Carbon-Neutral Prince Charles Gets Driven Around on Old Cooking Fat
It’s hard being an environmental celebrity, especially when you are Royal too. People want to see you, but that can mean racking up a lot of carbon miles.
So Prince Charles had his Aston Martin converted to run on bio-ethanol made from aged English wine, and his Audi, Jaguar, and Range Rover all run on what the English call old cooking fat.
In the US we call this reused cooking oil because that’s much hipper and greener sounding, and marketing is everything.
So now Prince Charles is driven in the royal Jaguar that runs on homemade biodiesel and, for a little variety; in the Land Rover or the Audi, in a carbon conscious fashion.
But what about his airplane travel? Well…
When he absolutely must cross continents and oceans as part of his job being a celebrated and Royal environmentalist, he offsets his air travel.
Last year he spent $60,000 to offset the carbon miles he racked up with his 86 essential airplane trips last year alone.
The offset dollars went an agency that uses the carbon offset dollars to build sustainable energy projects, like TerraPass does in the US. (Carbon offsets are not indulgences, as the deniers like to call them, but the water that is needed to grow a greener economy, since the money gets spent to build wind farms and plant trees and such. This lowers carbon emissions, and helps us end the age of oil gracefully, ensuring a habitable planet, so it’s a good thing when those who can buy carbon offsets.)

-- DATA EXTRACT --
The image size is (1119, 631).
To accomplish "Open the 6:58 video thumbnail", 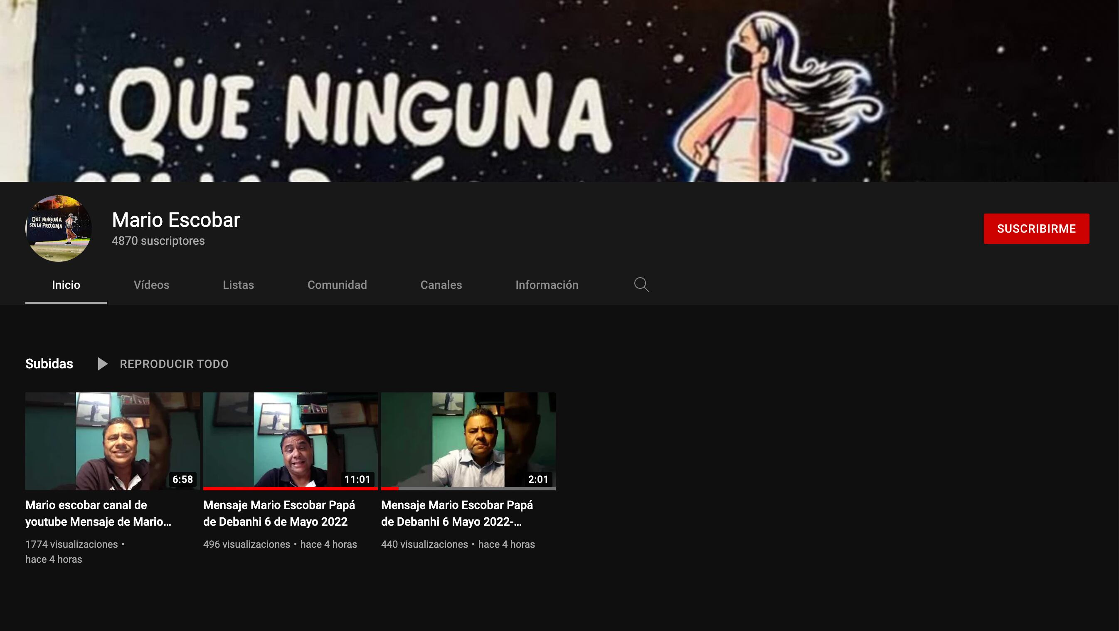I will (112, 441).
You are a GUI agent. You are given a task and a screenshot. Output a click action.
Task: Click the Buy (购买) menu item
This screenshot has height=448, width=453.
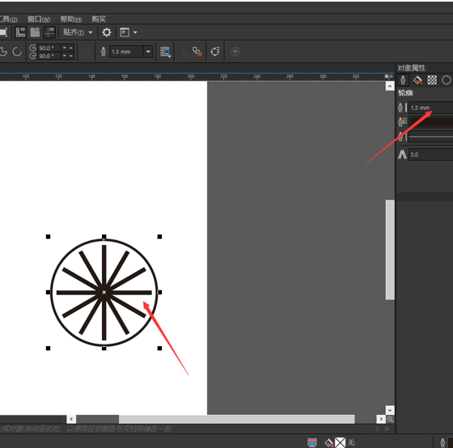click(x=99, y=19)
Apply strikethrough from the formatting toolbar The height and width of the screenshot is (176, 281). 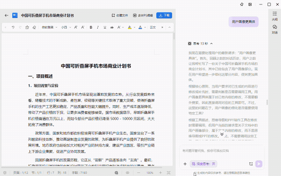[x=111, y=27]
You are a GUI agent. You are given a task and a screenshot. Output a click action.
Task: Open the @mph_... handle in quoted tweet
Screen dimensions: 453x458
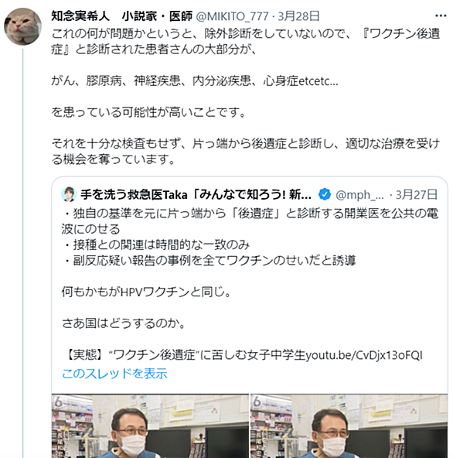pos(359,194)
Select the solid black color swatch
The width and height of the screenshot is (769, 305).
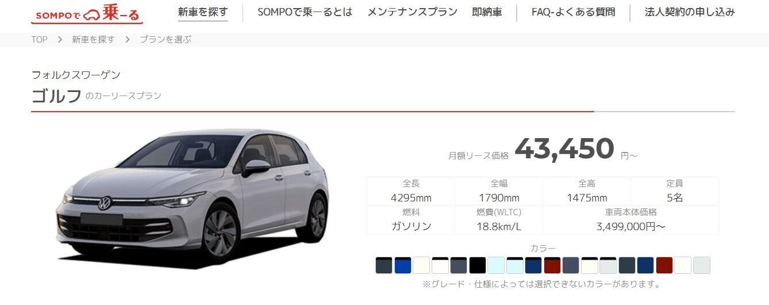478,265
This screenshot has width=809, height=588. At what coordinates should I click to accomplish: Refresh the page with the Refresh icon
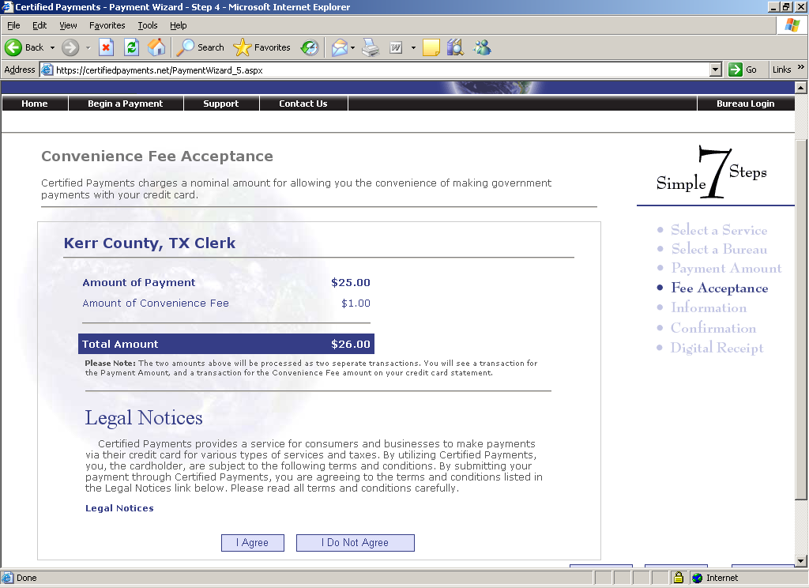click(x=132, y=47)
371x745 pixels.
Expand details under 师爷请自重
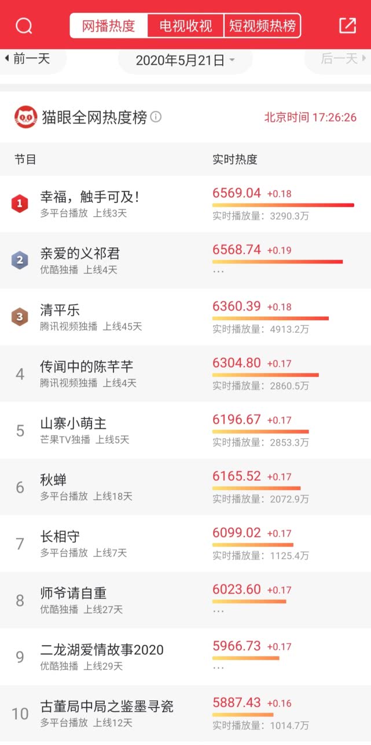click(219, 610)
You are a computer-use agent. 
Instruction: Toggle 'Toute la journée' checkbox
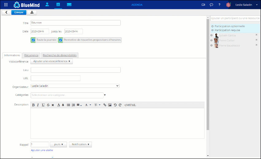(33, 40)
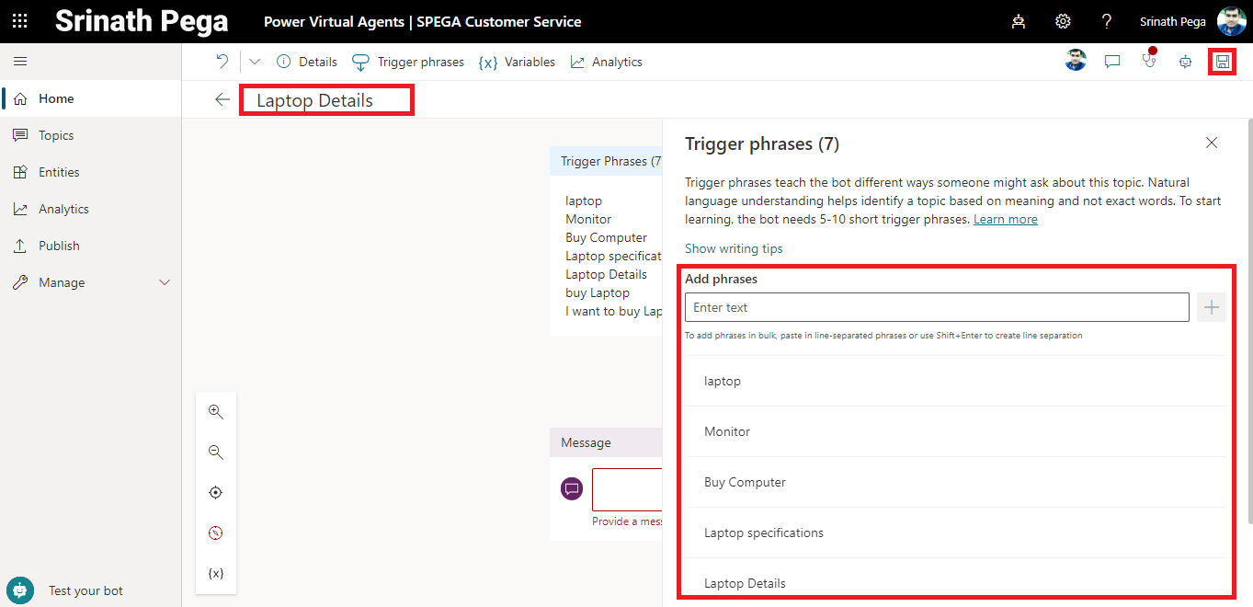Click the undo arrow icon

tap(222, 62)
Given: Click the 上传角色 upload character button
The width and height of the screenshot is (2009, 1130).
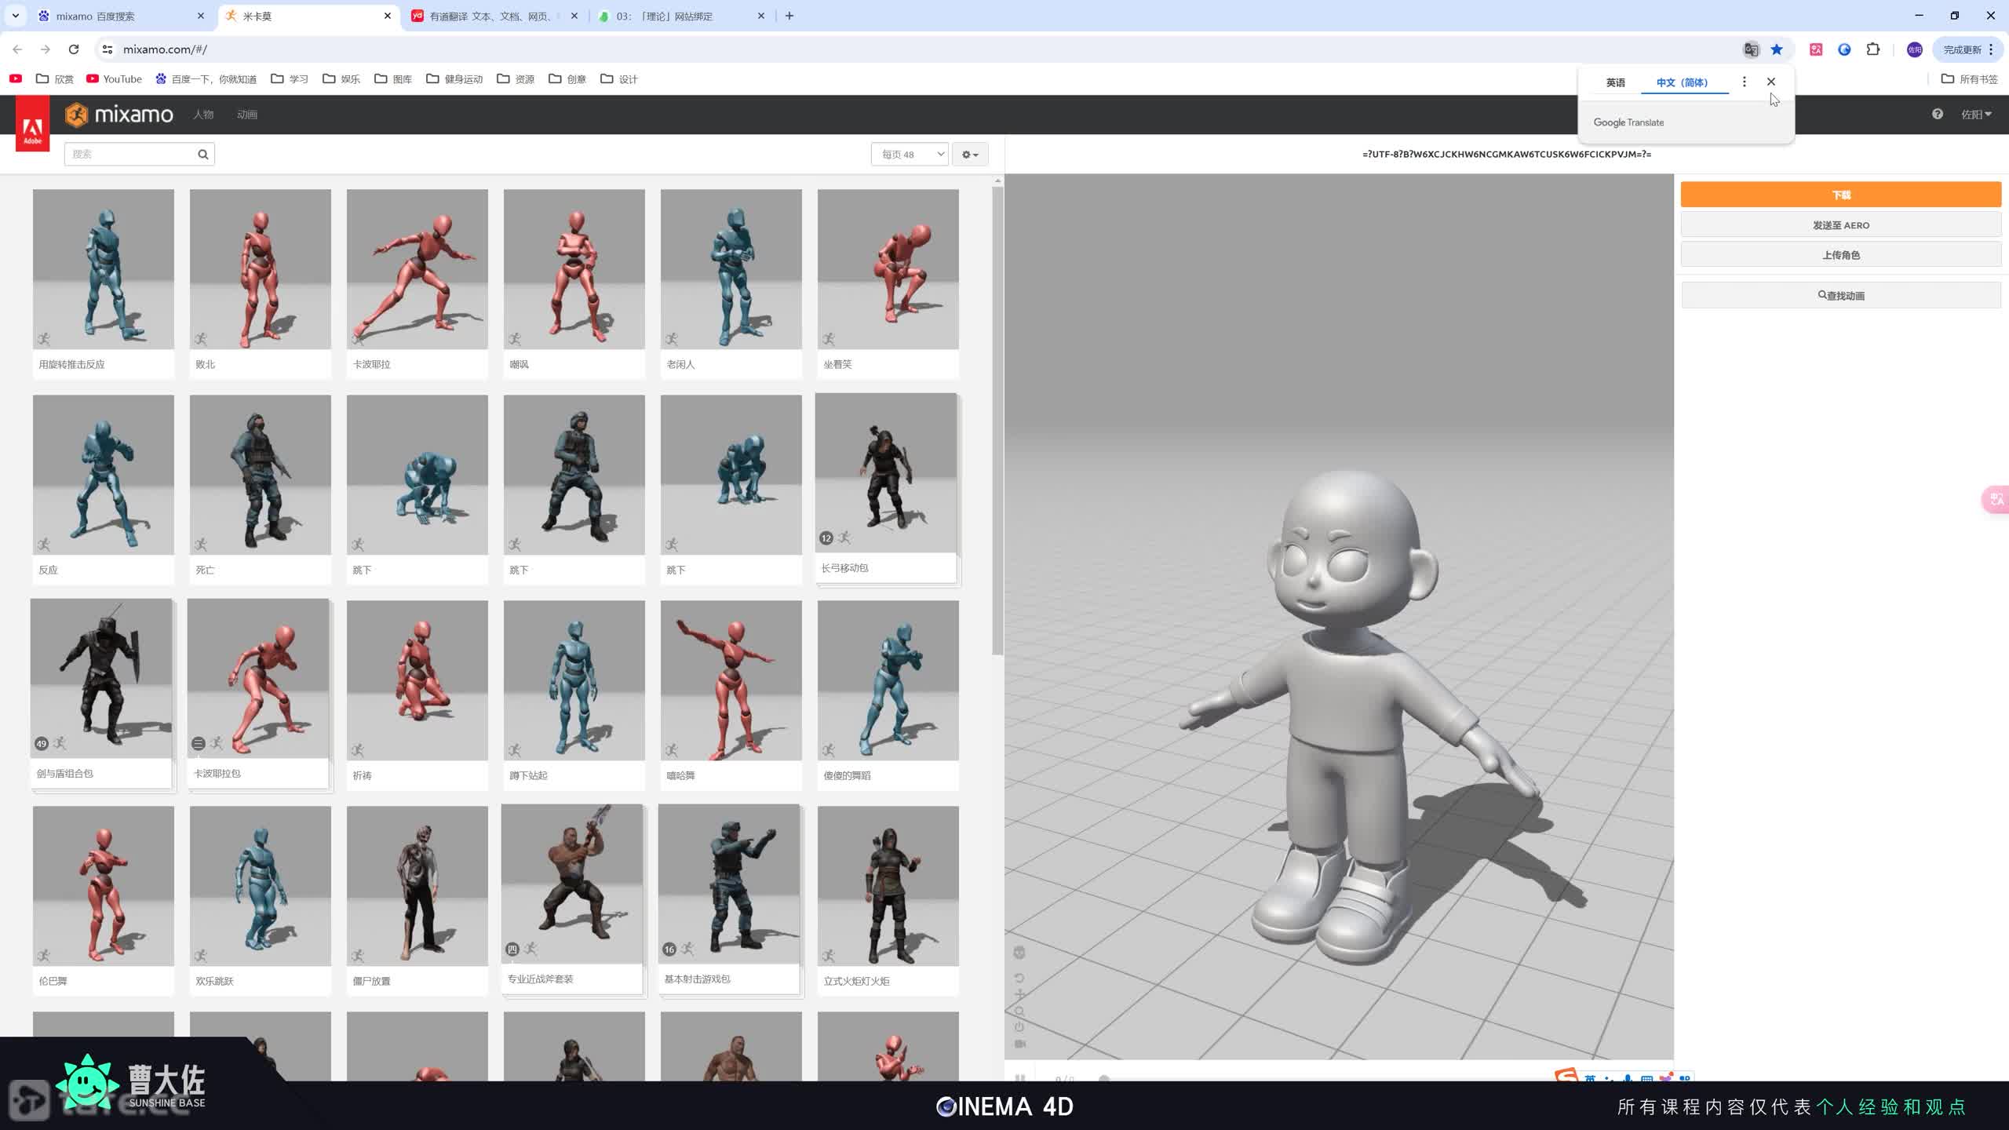Looking at the screenshot, I should click(x=1840, y=255).
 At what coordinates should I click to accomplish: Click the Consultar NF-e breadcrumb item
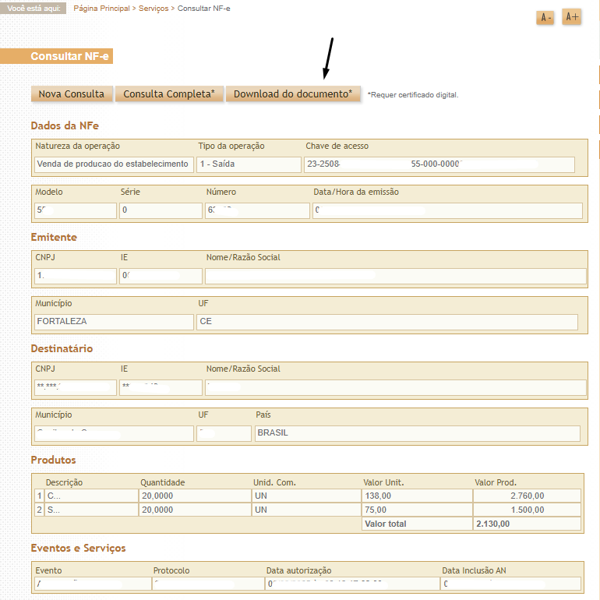(204, 8)
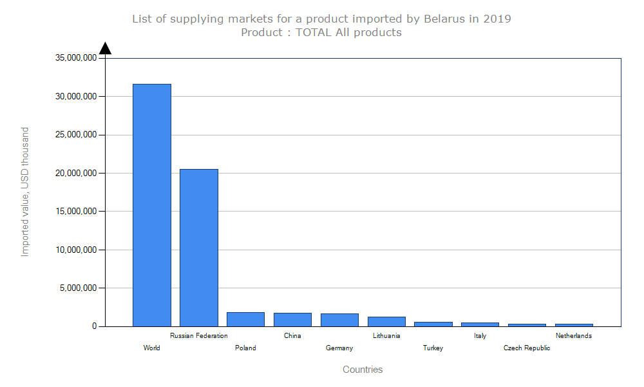This screenshot has height=387, width=644.
Task: Click the 'Netherlands' axis label
Action: coord(574,335)
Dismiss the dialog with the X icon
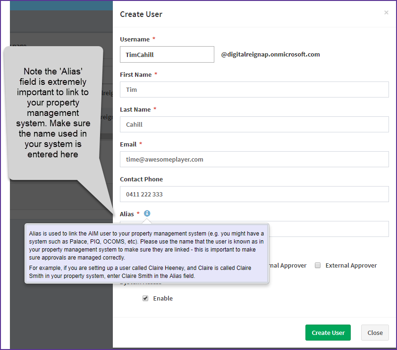 pyautogui.click(x=386, y=12)
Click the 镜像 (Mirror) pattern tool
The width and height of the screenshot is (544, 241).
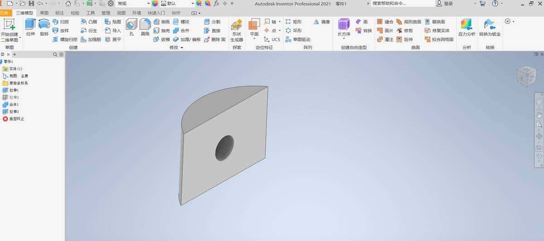pos(321,22)
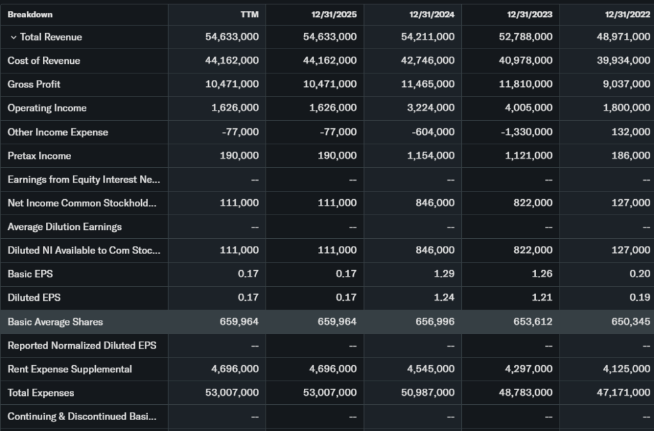The image size is (654, 431).
Task: Click the Cost of Revenue row label
Action: click(44, 61)
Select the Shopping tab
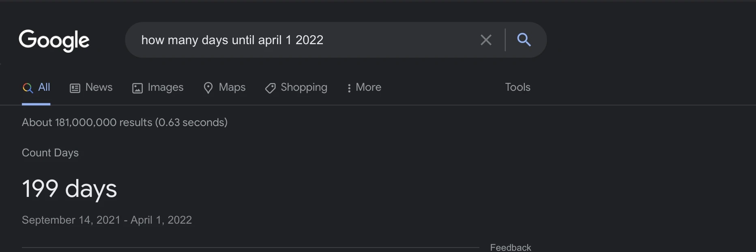Screen dimensions: 756x252 (x=304, y=88)
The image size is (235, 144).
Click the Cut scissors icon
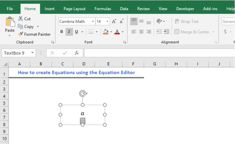click(21, 18)
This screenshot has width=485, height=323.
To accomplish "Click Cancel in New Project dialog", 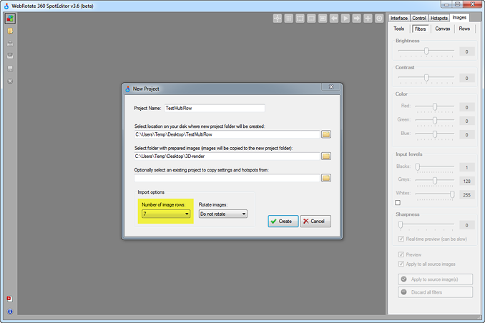I will pos(315,222).
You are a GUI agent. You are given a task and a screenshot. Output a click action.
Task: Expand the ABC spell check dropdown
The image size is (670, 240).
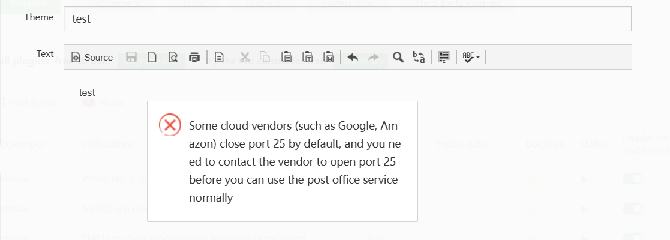(x=471, y=58)
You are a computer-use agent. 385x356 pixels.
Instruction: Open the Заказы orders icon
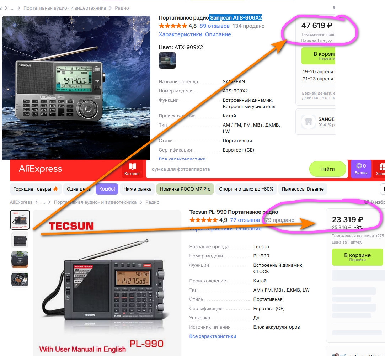tap(380, 169)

-- EXERCISE REQUIREMENTS --
• 1. Translate this sentence from the article on Prince Charles's green travel into Spanish: "It’s hard being an environmental celebrity, especially when you are Royal too."
• 2. Name every car the article on Prince Charles's green travel mentions.

-- ANSWERS PER TASK --
• 1. Es difícil ser una celebridad ambiental, sobre todo cuando además eres de la realeza.

• 2. Aston Martin, Audi, Jaguar, Range Rover, Land Rover